8–10 week old C57BL/6 female mice were injected intradermally on the right hindlimb with 100,000 B16F10 cells in 50 μl (0.05mL) PBS. On day 7–10, when tumors reached ~50mm² in size, mice were anesthetized with isoflurane and placed in a radiation jig where only the hindlimb is exposed (Camphausen et al., 2003). The right hindlimb was irradiated with 15 Gy RT using the X-RAD 320 focus beam irradiator such that only the exposed hindlimb bearing the tumors will receive radiation. On days 1 and 4 after RT, each mouse received intraperitoneal injections (i.p.) of 0.2mg of the phosphatidylserine-targeting antibody (mch1N11) in 0.2ml of PBS. In experiments where anti-PD-1 was given, mice received 0.25mg of anti-PD-1 (clone RMP1–14) i.p. in 0.2ml of PBS on days 1, 4, and 7 after RT. For tumor measurements, each mouse was tagged by ear notching on day 5 post tumor implantation and tumor size (length and width) was measured every 3–4 days using a caliper for the duration of the experiment. Tumor measurements (surface area in mm²) and overall survival were used to determine efficacy of the treatments.

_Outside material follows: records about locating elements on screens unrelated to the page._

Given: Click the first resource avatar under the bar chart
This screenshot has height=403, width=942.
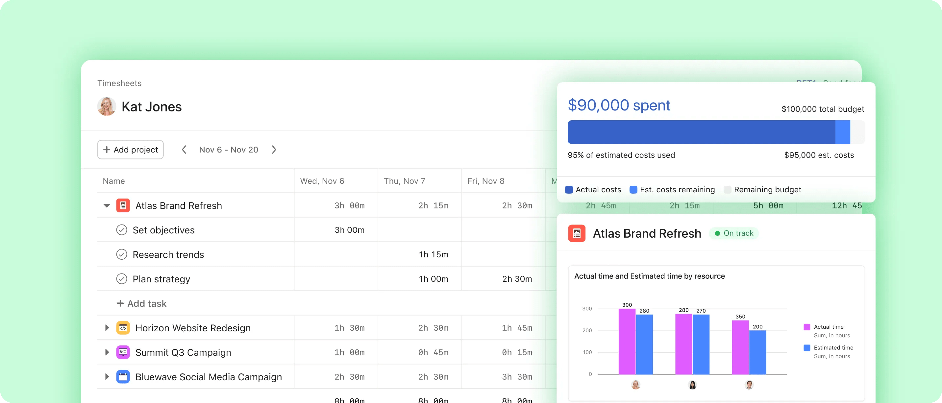Looking at the screenshot, I should (x=636, y=385).
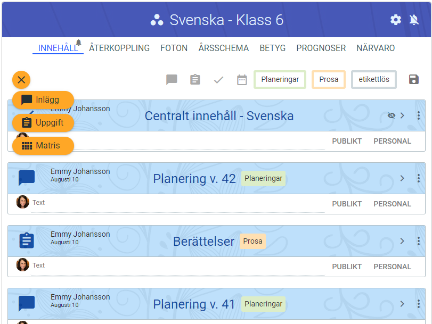Close the orange add menu
Image resolution: width=432 pixels, height=324 pixels.
(x=21, y=80)
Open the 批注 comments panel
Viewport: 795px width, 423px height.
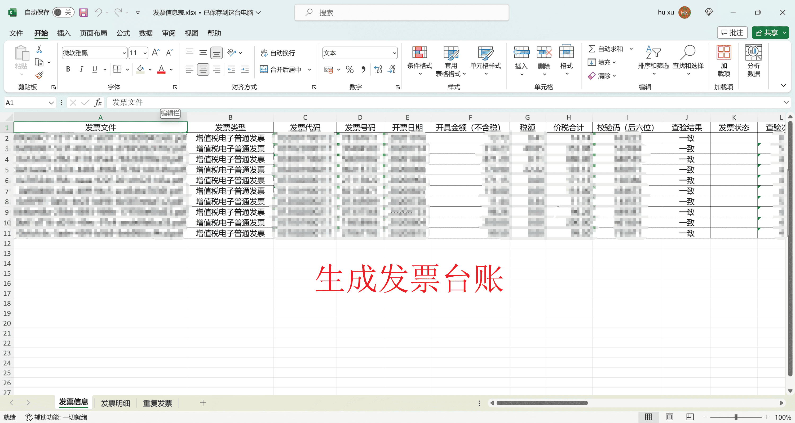coord(732,32)
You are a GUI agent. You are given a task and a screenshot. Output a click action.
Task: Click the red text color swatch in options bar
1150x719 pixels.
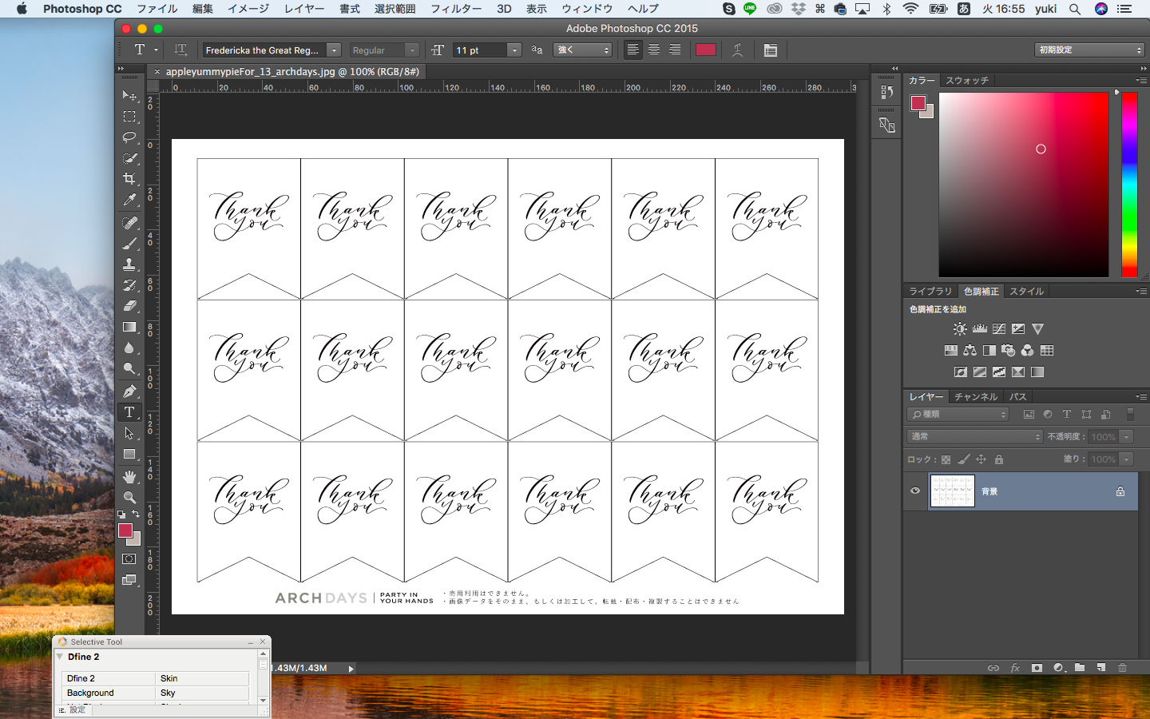(x=706, y=50)
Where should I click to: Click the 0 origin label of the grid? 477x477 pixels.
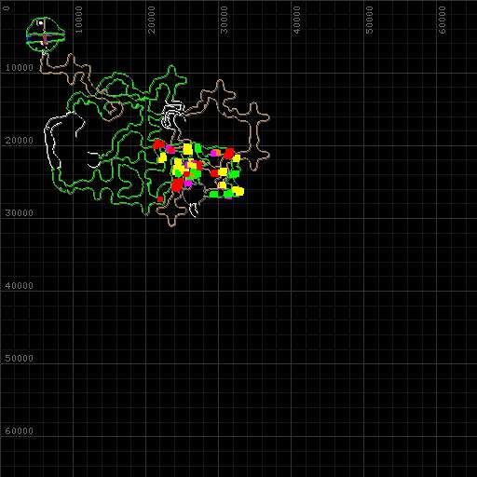(7, 8)
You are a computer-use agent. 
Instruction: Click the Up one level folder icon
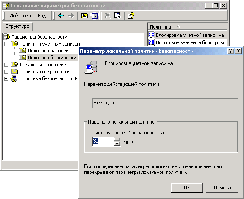pyautogui.click(x=84, y=16)
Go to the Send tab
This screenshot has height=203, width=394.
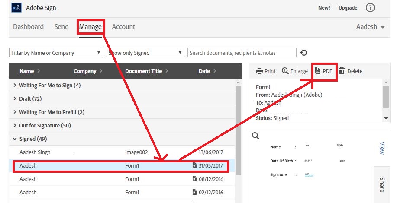point(61,27)
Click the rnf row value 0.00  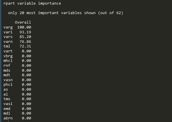[x=27, y=66]
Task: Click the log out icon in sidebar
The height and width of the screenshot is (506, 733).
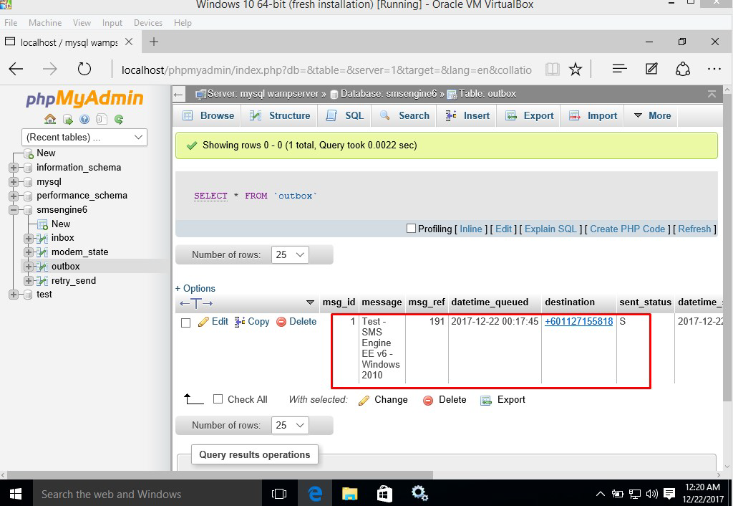Action: click(x=67, y=119)
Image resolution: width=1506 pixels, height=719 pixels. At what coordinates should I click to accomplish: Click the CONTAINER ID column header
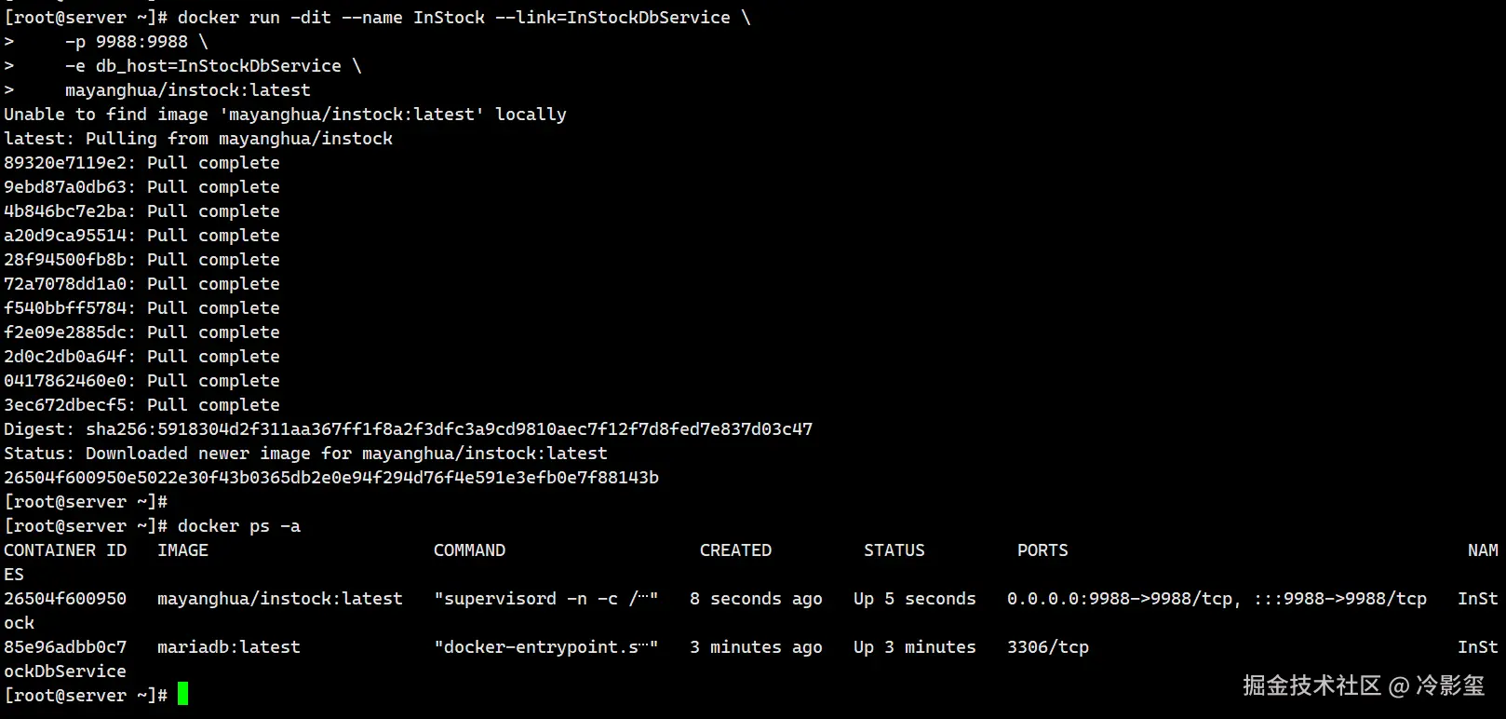(65, 550)
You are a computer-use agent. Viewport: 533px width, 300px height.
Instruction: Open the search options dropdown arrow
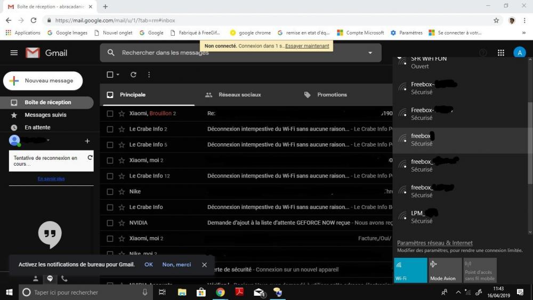(x=370, y=53)
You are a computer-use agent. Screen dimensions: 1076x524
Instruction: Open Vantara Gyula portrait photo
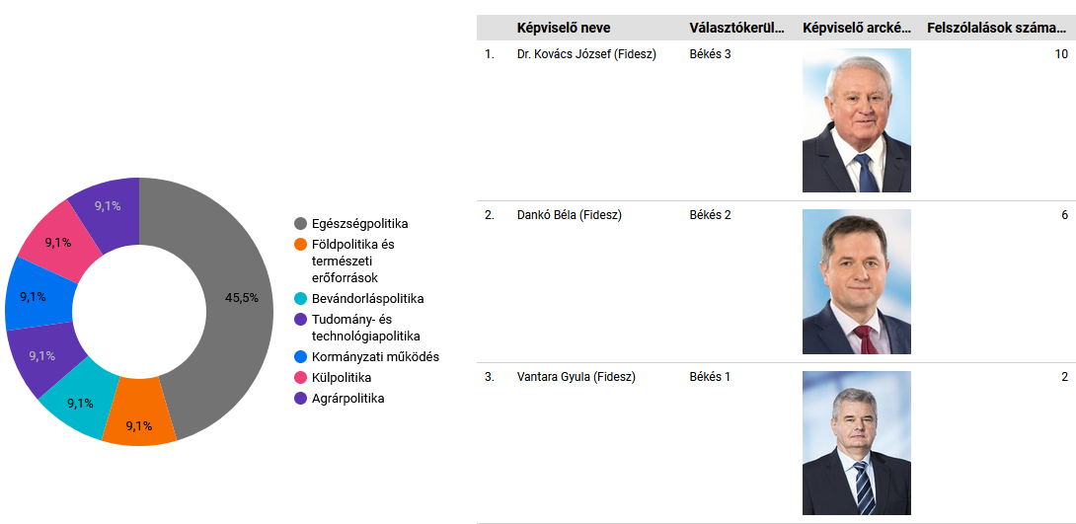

For the bilateral tumor model, C57BL/6 mice (10 mice/group) were injected with 100,000 B16F10 melanoma cells intradermally on the right hindlimb. 5 days later, the same animals were injected with 100,000 B16F10 melanoma cells intradermally on the left flank (for abscopal tumors). On day 10 post tumor implantation, mice were treated with a single dose of 15Gy RT on the right hindlimb. On days 11 and 14, mice were injected i.p. with 200 μg/mouse of mch1N11 with or without 250 μg/mouse (given every 3 days for a total of 3 days).

CD8+ T cells were depleted by i.p. injection of 200 μg of a depleting antibody (clone 2.43) starting the same day as RT and given every 3 days thereafter until the end of the experiment.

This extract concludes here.